Çıktın madem sahneye, kahramanca veya korkakça, mümince yada münkirce, ayık ya da
ayyaş, her ne oynayacaksan oyna oyununu, bir iz bırak bu derin/sonsuz zaman
nehrine, insanın kendini var kılma çabasına bir kutsal kelime ekle, yeniden bir
varolma imkanı yarat, küçük de olsa bir şavkıma bırak ardından, kayan bir
yıldızınki kadar olsun bir gölge bırak ardından, sahnede kısacık bir an olsun
bir gölge parlasın seni imleyen.
Derviş salınıp duruyor sahnede, zikrin
süreğen ve ritmik tekrarı sarsıyor seyirciyi, biraz meczupça olduğunu kabul
etmeliyiz evet, ama düş olmazssa gerçeğin yükünü nasıl omuzlayabilir ki insan.

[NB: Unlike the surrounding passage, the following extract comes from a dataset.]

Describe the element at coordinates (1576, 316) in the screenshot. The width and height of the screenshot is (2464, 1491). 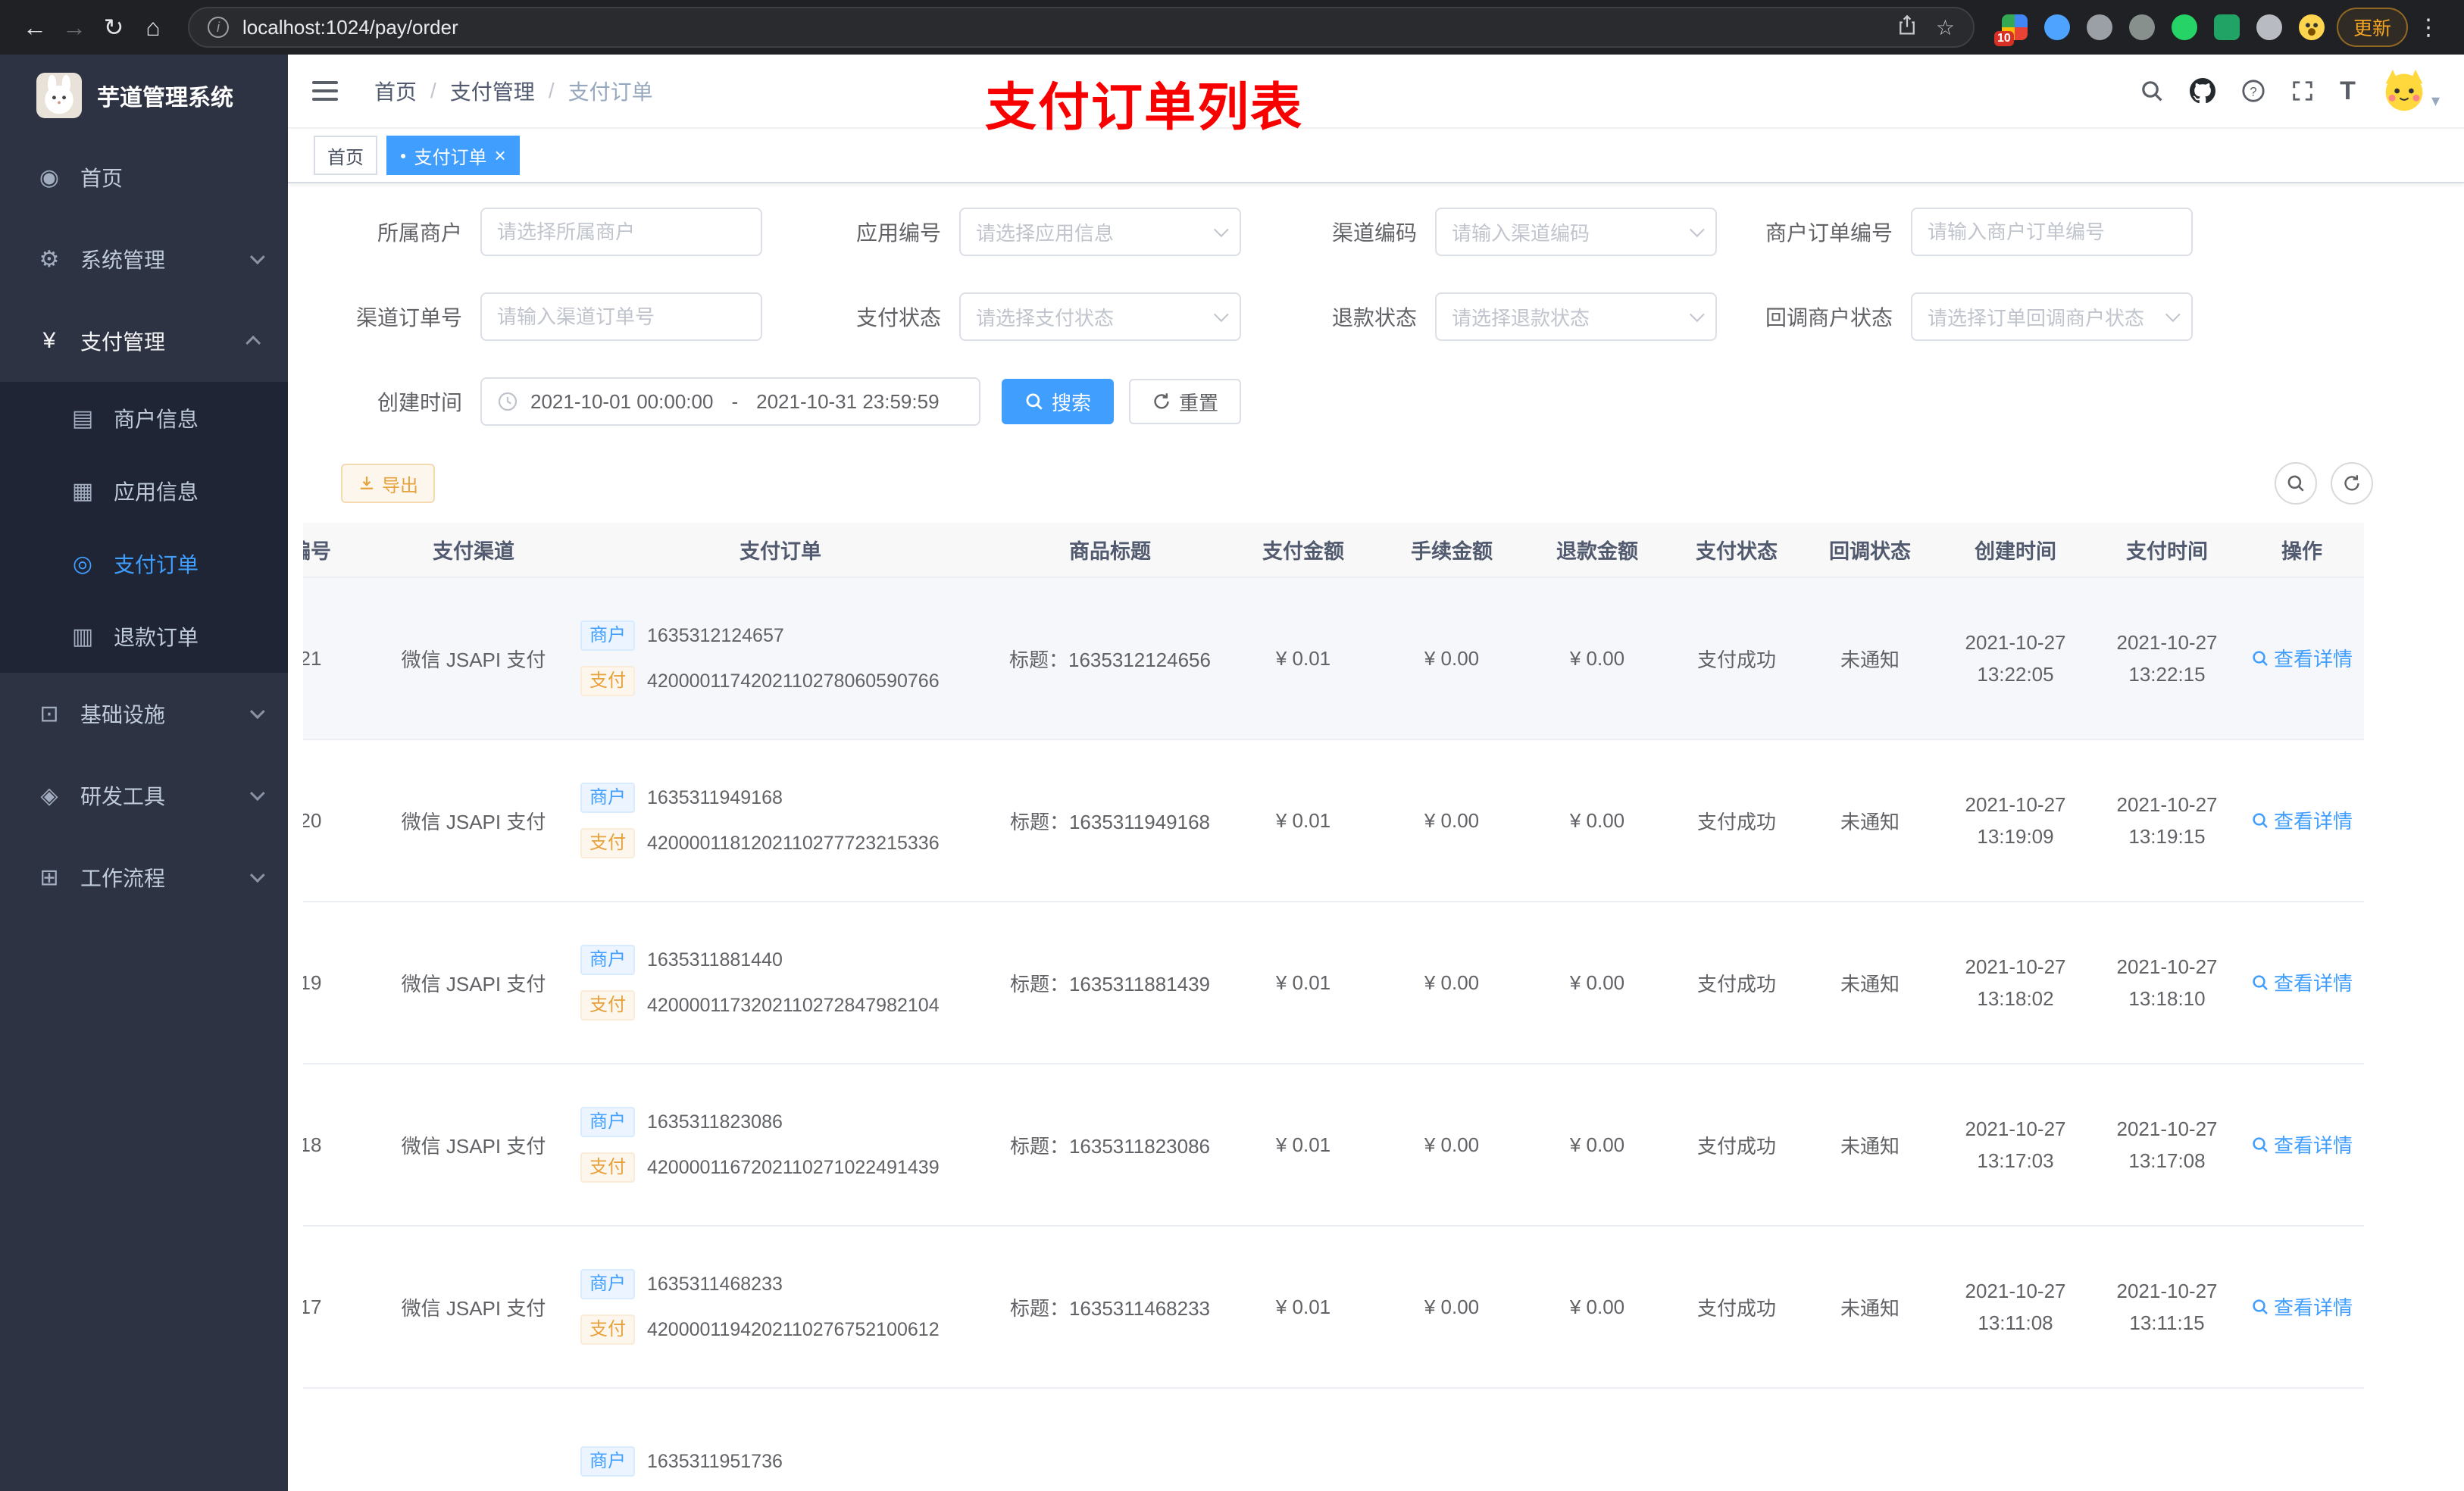
I see `refund-status-select: 请选择退款状态` at that location.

Daha da ötesi, gerçek diye üzerinde gezindiğimiz başı sonu belli geometrik
meta, belli belirsiz, flu düşten daha mı gerçek? Bir cin düğünü gibi, bütün
sınırları vücudların belli belirsiz, biraz dumanlı, renkler eleğimsağma, iç içe
geçmiş, akıl karıştırıcı biraz, tam da bu değilmidir oyun, uğruna orduların
ovaları kan gölüne çevirdiği sert gerçeğin şaşırtıcı zemini bu değil midir?